EXTRAIT:
En ce temps-là, Jésus disait aux foules : « Le royaume des Cieux est encore comparable à un filet que l’on jette dans la mer, et qui ramène toutes sortes de poissons. Quand il est plein, on le tire sur le rivage, on s’assied, on ramasse dans des paniers ce qui est bon, et on rejette ce qui ne vaut rien. Ainsi en sera-t-il à la fin du monde : les anges sortiront pour séparer les méchants du milieu des justes et les jetteront dans la fournaise : là, il y aura des pleurs et des grincements de dents. »
« Avez-vous compris tout cela ? » Ils lui répondent : « Oui. » Jésus ajouta : « C’est pourquoi tout scribe devenu disciple du royaume des Cieux est comparable à un maître de maison qui tire de son trésor du neuf et de l’ancien. » Lorsque Jésus eut terminé ces paraboles, il s’éloigna de là.

ACTIVITÉ:
Poursuivez, s'il vous plaît, l'extrait sur la parabole du filet à partir de sa dernière phrase. Les enregistrements ne sont d'aucune utilité ici.

DONNÉES À EXAMINER:
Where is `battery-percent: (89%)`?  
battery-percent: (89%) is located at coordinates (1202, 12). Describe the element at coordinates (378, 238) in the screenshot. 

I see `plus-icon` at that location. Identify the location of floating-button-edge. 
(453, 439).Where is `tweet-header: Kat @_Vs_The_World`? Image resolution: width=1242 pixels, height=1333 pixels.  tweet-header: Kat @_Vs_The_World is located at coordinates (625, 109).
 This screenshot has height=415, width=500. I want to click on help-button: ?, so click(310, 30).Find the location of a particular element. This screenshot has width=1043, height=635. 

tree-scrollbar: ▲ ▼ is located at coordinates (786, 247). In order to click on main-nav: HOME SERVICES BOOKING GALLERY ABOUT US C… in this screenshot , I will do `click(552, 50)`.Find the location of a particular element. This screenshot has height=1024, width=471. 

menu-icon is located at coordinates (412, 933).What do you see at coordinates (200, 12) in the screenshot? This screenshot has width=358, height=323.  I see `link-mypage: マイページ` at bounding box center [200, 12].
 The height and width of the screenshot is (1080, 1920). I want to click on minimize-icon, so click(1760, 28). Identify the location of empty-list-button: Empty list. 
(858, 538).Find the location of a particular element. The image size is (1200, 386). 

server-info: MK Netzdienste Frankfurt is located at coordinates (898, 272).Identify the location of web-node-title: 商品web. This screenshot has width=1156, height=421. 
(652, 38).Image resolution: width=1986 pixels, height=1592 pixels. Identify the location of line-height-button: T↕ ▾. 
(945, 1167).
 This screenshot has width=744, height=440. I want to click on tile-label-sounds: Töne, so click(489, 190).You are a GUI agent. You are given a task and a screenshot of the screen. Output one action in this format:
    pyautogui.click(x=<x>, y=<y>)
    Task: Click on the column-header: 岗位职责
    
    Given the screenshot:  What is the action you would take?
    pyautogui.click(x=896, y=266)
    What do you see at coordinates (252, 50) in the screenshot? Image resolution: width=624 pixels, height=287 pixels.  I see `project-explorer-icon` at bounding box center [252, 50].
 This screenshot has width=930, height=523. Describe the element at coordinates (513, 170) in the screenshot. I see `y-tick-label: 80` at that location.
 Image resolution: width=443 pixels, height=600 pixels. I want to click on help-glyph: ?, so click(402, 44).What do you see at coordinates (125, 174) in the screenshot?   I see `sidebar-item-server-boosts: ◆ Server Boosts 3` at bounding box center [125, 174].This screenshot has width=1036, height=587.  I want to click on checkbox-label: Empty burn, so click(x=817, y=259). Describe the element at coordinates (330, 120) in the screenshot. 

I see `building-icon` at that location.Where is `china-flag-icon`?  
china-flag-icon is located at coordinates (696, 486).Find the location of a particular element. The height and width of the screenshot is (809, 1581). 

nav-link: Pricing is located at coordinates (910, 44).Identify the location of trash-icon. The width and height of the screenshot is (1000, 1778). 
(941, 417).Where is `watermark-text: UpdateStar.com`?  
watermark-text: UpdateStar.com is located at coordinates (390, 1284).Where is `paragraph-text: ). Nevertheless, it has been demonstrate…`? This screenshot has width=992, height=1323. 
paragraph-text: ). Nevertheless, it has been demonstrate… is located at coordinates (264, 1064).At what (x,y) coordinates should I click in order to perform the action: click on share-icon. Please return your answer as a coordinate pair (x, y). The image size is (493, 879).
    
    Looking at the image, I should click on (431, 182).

RÉSULTAT CI-DESSOUS:
Vous connaissez désormais le refrain : le Royaume est pleinement accompli en Dieu et toujours en réalisation sur terre.  En plus, cette parabole est écrite dans un style apocalyptique, qui pourrait nous faire peur.  En fait, il est plein d’optimisme, comme une véritable apocalypse : une révélation.

Premier aspect : le filet du Royaume est plein.  Cela rejoint une autre parabole où le Roi qui invite à un festin dit : « Je veux que ma maison soit pleine ».  Dieu est toujours dans l’abondance, dans la surabondance.  Il y a toujours de la place pour qui veut y entrer, Dieu ne retirera pas le filet avant qu’il soit plein de toute l’humanité.  Et donc, le chrétien n’arrête pas de « pêcher » tout ce qui se vit dans le monde, au cas où cela pourrait servir pour l’agrandissement du Royaume.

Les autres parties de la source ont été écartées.